25 June 2017, Mont Blanc, Monte Rosa, Middle Mountain Rock!

Our teams attempting Mont Blanc via the Gouter side this week postponed their ascents due to increased stone fall risk in the Grand Couloir but they made some fine alternative ascents including accessing the high peaks of the Monte Rosa from the Italian Gressoney Valley. A good couple of nights were spent at the hospitable Gnifetti Hut which has quite a few crevasses around the hut but with reasonable conditions going higher up on the glacier to reach the Zumsteinspitze, Signalkuppe and Ludwigshoe.

Beautiful dawn view of the Eastern Swiss Valais giants from high on the Monte Rosa. Matterhorn on the left, Dent Blanche, Obergabelhorn, Zinalrothorn, Weisshorn.

High on the Domes des Miages, conditions proved to be not quite as favourable as usual for June with ice becoming exposed in various sections of the ridge and slopes along the traverse with poor and serious conditions & ice now being reported for the full traverse.

The Domes Des Miage Ridge traverse in the background as seen from the ascent of the Aiguille du Bionnassay above the Durier Hut.

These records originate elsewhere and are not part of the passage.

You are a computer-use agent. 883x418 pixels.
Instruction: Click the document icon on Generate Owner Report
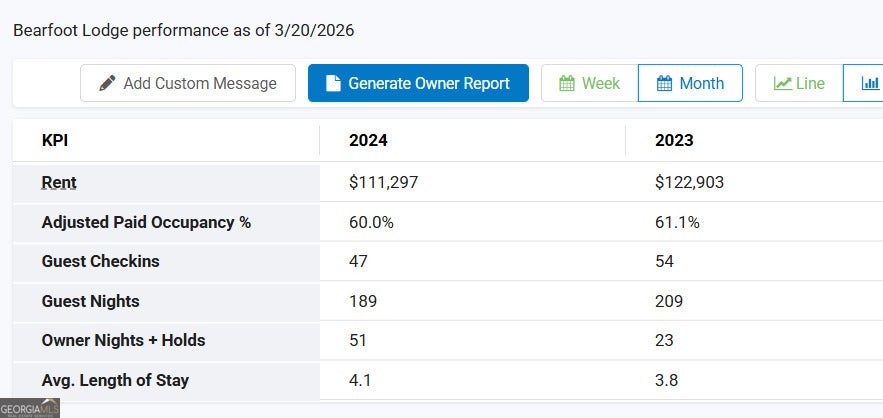coord(333,83)
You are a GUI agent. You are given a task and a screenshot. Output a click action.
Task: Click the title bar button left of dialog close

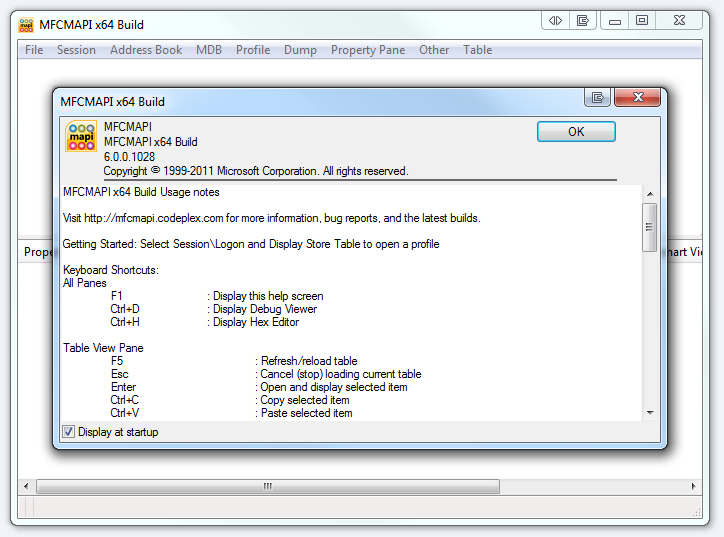coord(598,98)
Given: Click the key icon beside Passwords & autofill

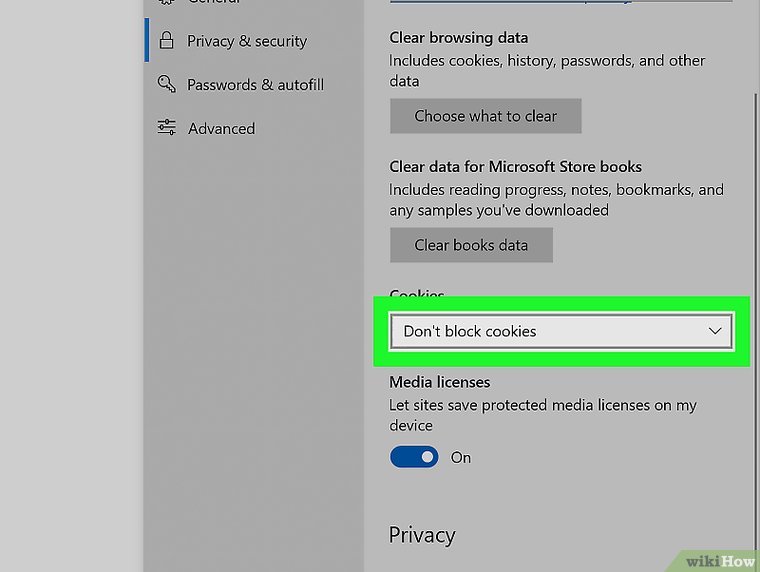Looking at the screenshot, I should point(167,85).
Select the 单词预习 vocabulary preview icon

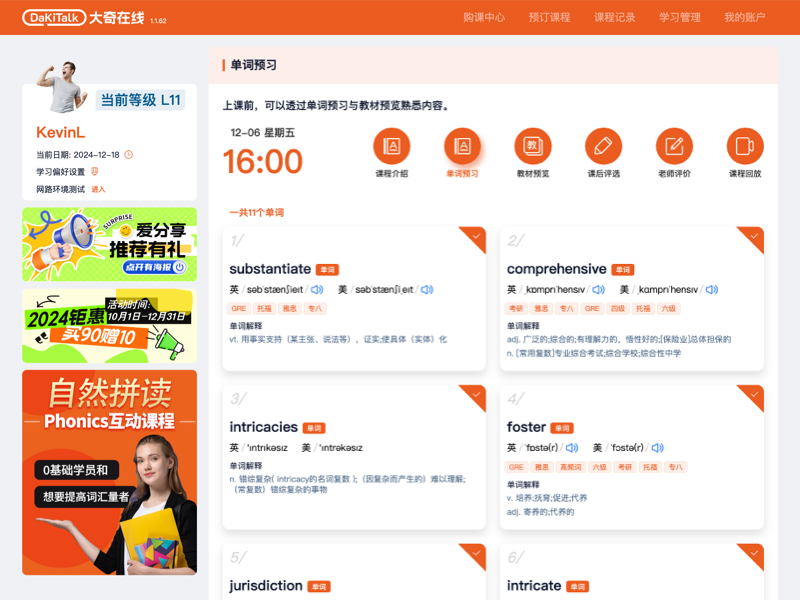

Other teams climbed the Cosmiques Arete, Traverse of the Perrons above Vallorcine, and enjoyed some middle mountain multi pitch rock in the Aiguilles Rouges. On the descent of the snow ridge from the Midi station conditions are relatively poor with a crevasse appearing on the ridge itself and a new crevasse lower down making the transition from station to Col du Midi more complicated than usual. Pt. Lachenal has some ice lower down on the normal route slopes and some rockfall noted from the central summit.

The Grands Montets station opened this weekend and initial reports suggest that conditions on the Petite Verte are not great either. More info to follow as we hopefully have a team climbing / training around the Grands Montets tomorrow.